Nell’indeterminatezza, basterà ricordare che il “peltro” è una lega metallica utilizzata nella fusione delle monete, e che la “nazione”, cioè la nascita del veltro, avverrà probabilmente tra poveri panni: “tra feltro e feltro” (a meno che col primo “feltro” non s’intenda la città di Feltre, una sfera celeste, il berretto frigio di Castore, ecc.; e col secondo, ecc. ecc.). Di sicuro c’è, che questo veltro è destinato a salvare quell’umile Italia (“umile”, che nel virgiliano “humilis Italia” indica la piattezza della costa laziale, varrà qui “misera, oppressa”), per la quale morirono in battaglia gli eroi della mitica guerra fra Italici e Troiani, cantata da Virgilio nell’Eneide con imparziale pietà; e che incalzerà la lupa di borgo in borgo, finché non l’avrà ricacciata nell’inferno, da cui l’ha scatenata in origine (prima) l’invidia di Lucifero.
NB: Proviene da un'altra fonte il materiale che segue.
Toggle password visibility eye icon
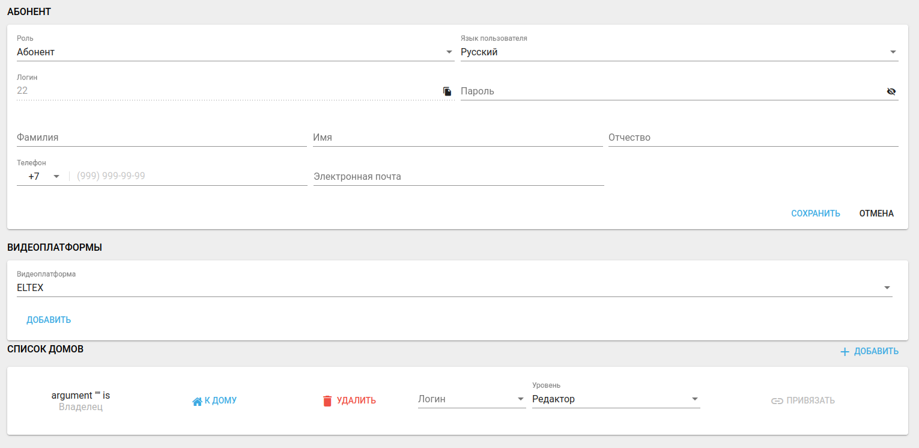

Qui Virgilio comunica a Dante di aver preso per il suo bene (“il tuo meglio: lo tuo me’”) la ponderata decisione di condurlo attraverso spazi senza tempo, nei quali udrà strida disperate, e riconoscerà gli antichi spiriti dolenti, che invocano la seconda morte, cioè, forse, l’annientamento definitivo nello stagno di fuoco che il Libro dell’Apocalisse promette ai dannati come estremo e disperato sollievo.
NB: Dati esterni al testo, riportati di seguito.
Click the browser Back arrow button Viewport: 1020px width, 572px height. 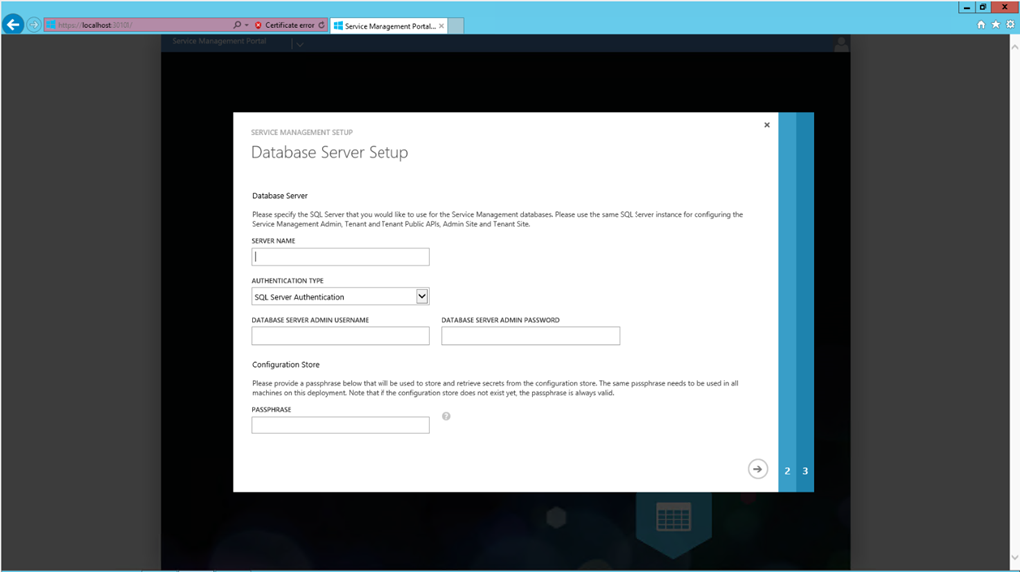pos(13,25)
Dante vedrà anche coloro che, nelle fiamme del purgatorio, espiano in letizia le proprie colpe, perché contano di essere assunti, presto o tardi, fra le beate genti. “Per salire alle quali”, conclude il famoso saggio, “sempre che tu abbia l’animo di desiderarlo, avrai bisogno di una guida più degna di me. Con lei ti lascerò, congedandomi. Infatti, l’imperatore che lassù regna (se l’impero di Dio spazia dappertutto, in cielo è la sua reggia, è il suo trono) non vuole che io acceda alla città celeste, poiché fui ribellante, refrattario alla sua legge. Felice chi Dio sceglie per il suo regno”.
E Dante incalza: “Poeta, torno a supplicarti, per quel Dio che tu non hai conosciuto: scampami da questo male e, peggio, dalla dannazione. Conducimi dove hai detto, così ch’io possa vedere la porta di san Pietro, e coloro che mi hai rappresentato immersi in tanta disperazione”. L’antico poeta si muove, il poeta moderno lo segue.
Se per “porta di san Pietro” qui s’intenda, come par proprio, la porta del purgatorio (dove però non c’è Pietro) o quella del paradiso (dove però non si vedranno porte), è l’ultimo dei centomila dilemmi di questo primo canto: enigmatico, discontinuo, tangibilmente irreale, sottratto talora al principio d’identità e non contraddizione, come la sintassi di un sogno.
Perdonate la miseria della parafrasi e la farraginosa carenza delle chiose. Ma per tentare di orientarsi nel labirinto di questi versi –insieme proverbiali ed arcani- forse non c’è che leggere sino alla fine il gran libro, il libro-mondo al quale preludono.